ASA is caused by mutations in the ASL gene (7q11.21) that encodes the enzyme argininosuccinate lyase. This enzyme catalyzes the conversion of argininosuccinic acid into arginine and fumarate during the fourth step of the urea cycle. Defects in this step of the urea cycle lead to an accumulation of plasma ammonia, argininosuccinic acid, citrulline, and urinary orotic acid, and to a plasma arginine deficiency.

Diagnostic methods

Diagnosis is based mainly on clinical findings and laboratory test results. Plasma concentrations of ammonia (>150 µmol/L) and citrulline (200-300 µmol/L) are elevated. Elevated levels of argininosuccinic acid (5-110 µmol/L) in the plasma or urine are diagnostic. Molecular genetic testing confirms diagnosis.

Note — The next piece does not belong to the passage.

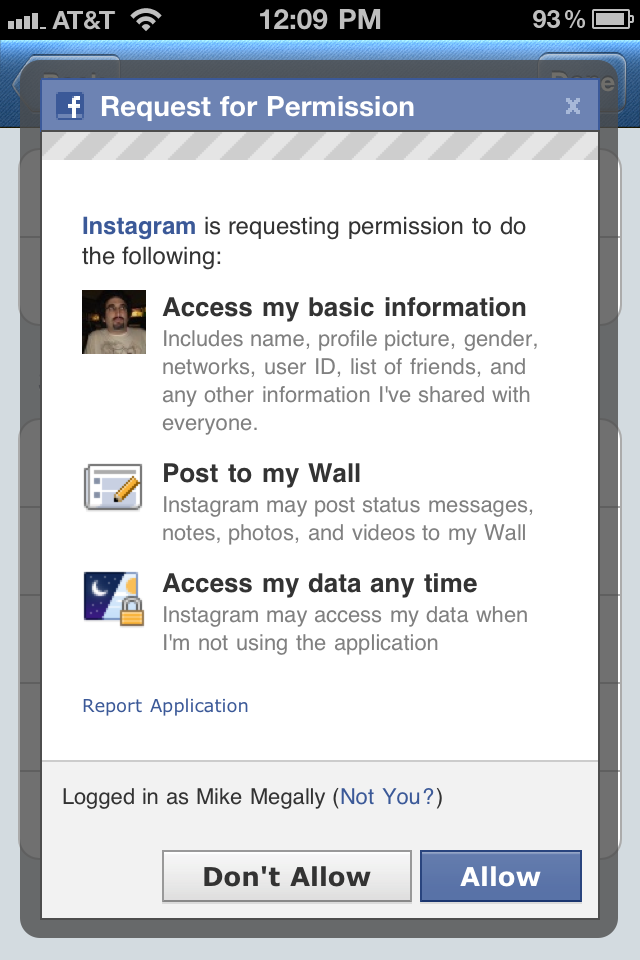Screen dimensions: 640x960
Task: Tap the AT&T carrier label
Action: click(x=83, y=20)

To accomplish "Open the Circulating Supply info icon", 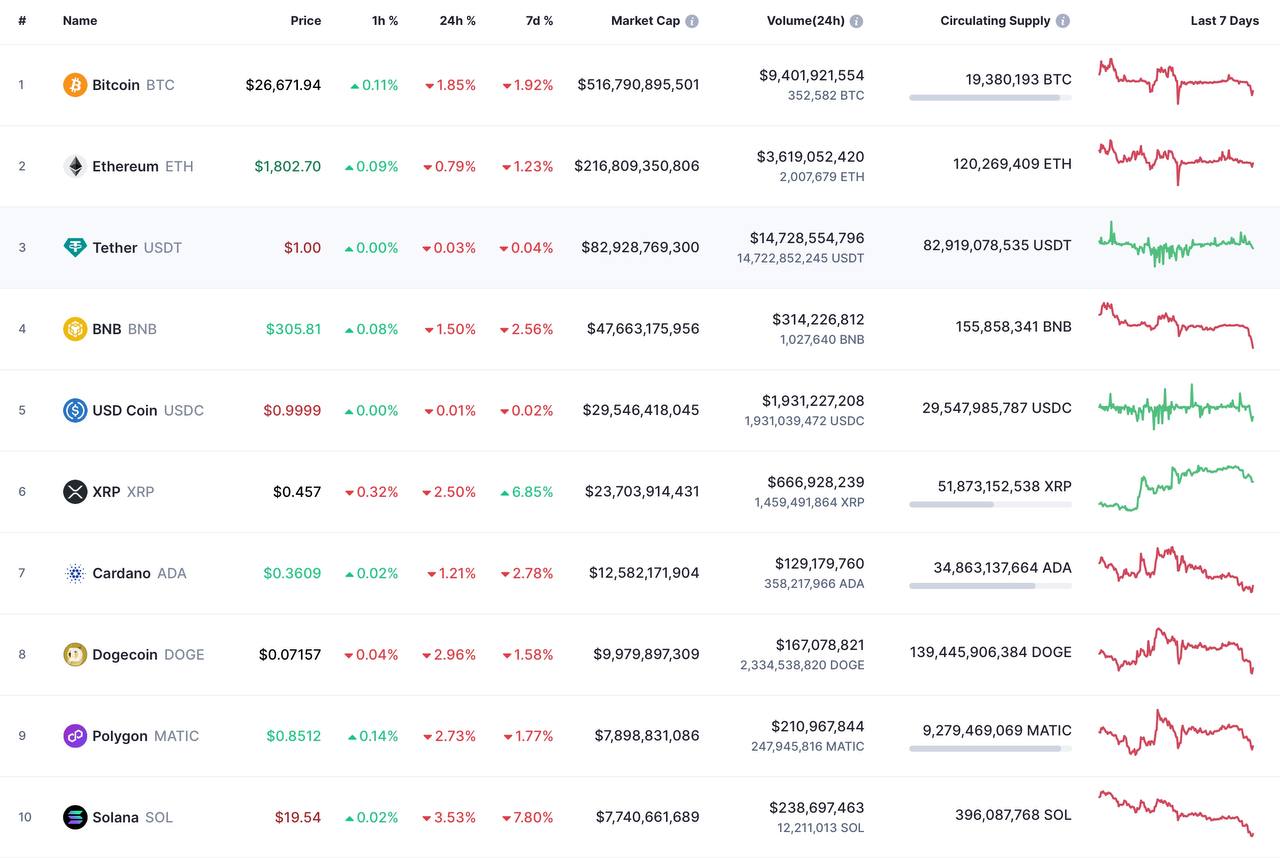I will click(x=1062, y=21).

Newborn screening for ASA is available in the U.S. and parts of Australia, and is considered in several European countries.

Differential diagnosis

Differential diagnoses include other urea cycle disorders such as carbamoyl-phosphate synthetase 1 deficiency, ornithine transcarbamylase deficiency, citrullinemia type I and arginase deficiency, although neither of these exhibits the classical marker argininosuccinic acid.

Antenatal diagnosis

Prenatal diagnosis is possible in families with a known disease causing mutation on both alleles.

Genetic counseling

ASA is inherited in an autosomal recessive manner; where both parents are unaffected carriers, the risk of disease transmission is 25%.

Management and treatment

During an acute hyperammonemic episode, oral proteins must be avoided (for 24-48 hours' maximum) and intravenous (I.V.) lipids, glucose and insulin (if needed) should be given to promote anabolism. I.V. nitrogen scavenging therapy (with sodium benzoate and/or sodium phenylacetate/phenylbutyrate) should normalize ammonia levels, but if unsuccessful or in case of severe hyperammonemic encephalopathy, hemodialysis is recommended. Long-term management involves dietary protein restriction as well as arginine supplementation; in those with frequent episodes of metabolic decompensation or with hyperammonemia even when following a protein-restricted diet, daily oral nitrogen scavenging therapy (sodium benzoate and/or sodium or glycerol phenylbutyrate) may be successful. Orthotopic liver transplantation offers long-term relief of hyperammonemia but does not seem to sufficiently correct neurological complications. Arterial hypertension can be treated by restoring nitric oxide deficiency.

Prognosis

With early diagnosis and treatment, hyperammonemic episodes can be avoided but long-term complications (neurocognitive impairment, hepatic disease and arterial hypertension) are frequent and have a negative effect on life-expectancy and quality of life.